The UK economy is, in my opinion, entering the long-predictable crash phase.
Essentially there are two possible scenarios here. First, the aggregate burden of national or global liabilities just becomes so great that vertigo sets in, as people begin to realise that these liabilities cannot be honoured ‘for value’. The result is a dash for the exit doors and, of course, these doors get smaller as people rush towards them.
The second, which is starting to happen in Britain, is a stress collapse, in which household finances crumble under too great a set of burdens. Think about it – mortgages or rents; cost of essentials; debt servicing; car finance; perhaps student loans; HP or BNPL payments; TV and other subscriptions, the list goes on – it all just gets too much. Part of the problem is that we regulate banks, because they take deposits (we look after the customer as depositor) but we don’t do much to regulate non-bank credit (we don’t do much to look after the consumer as borrower).

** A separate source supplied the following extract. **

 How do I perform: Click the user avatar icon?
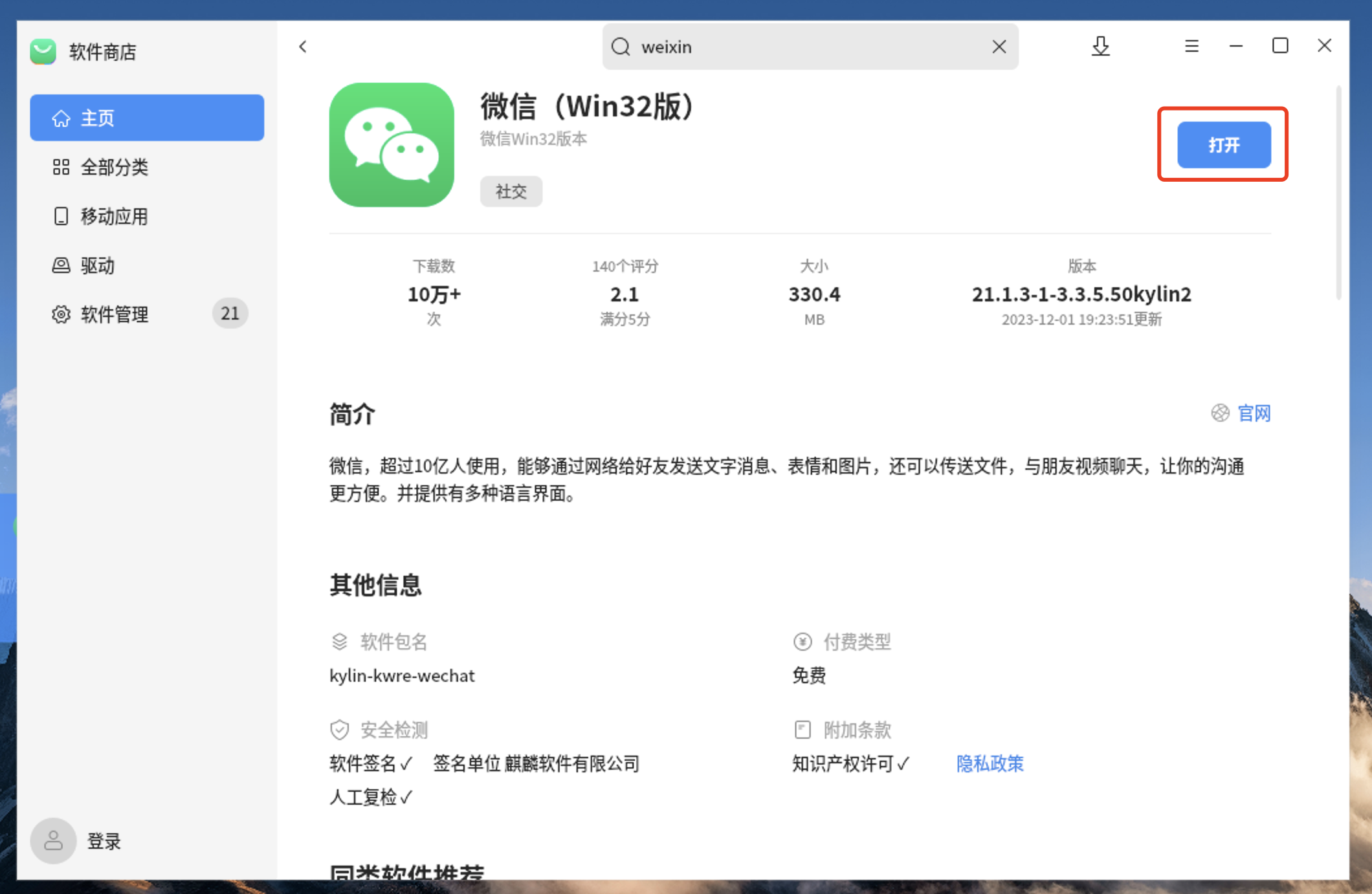(x=53, y=841)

The problem with using rate rises to tame inflation is that it’s indiscriminate – it hits all borrowers, not just those driving inflation by borrowing to buy the unaffordable. Why should someone who has borrowed to invest in a business be hit in just the same way as someone who has taken on too many BNPL loans to buy things they don’t really need and can’t afford? Just as bad, the burden imposed on the latter is less than inflicted on the former – if you’re already paying 15-20% for non-bank consumer credit, the effect of a 3% rise is far less than it is for somebody with, say, a 3% mortgage.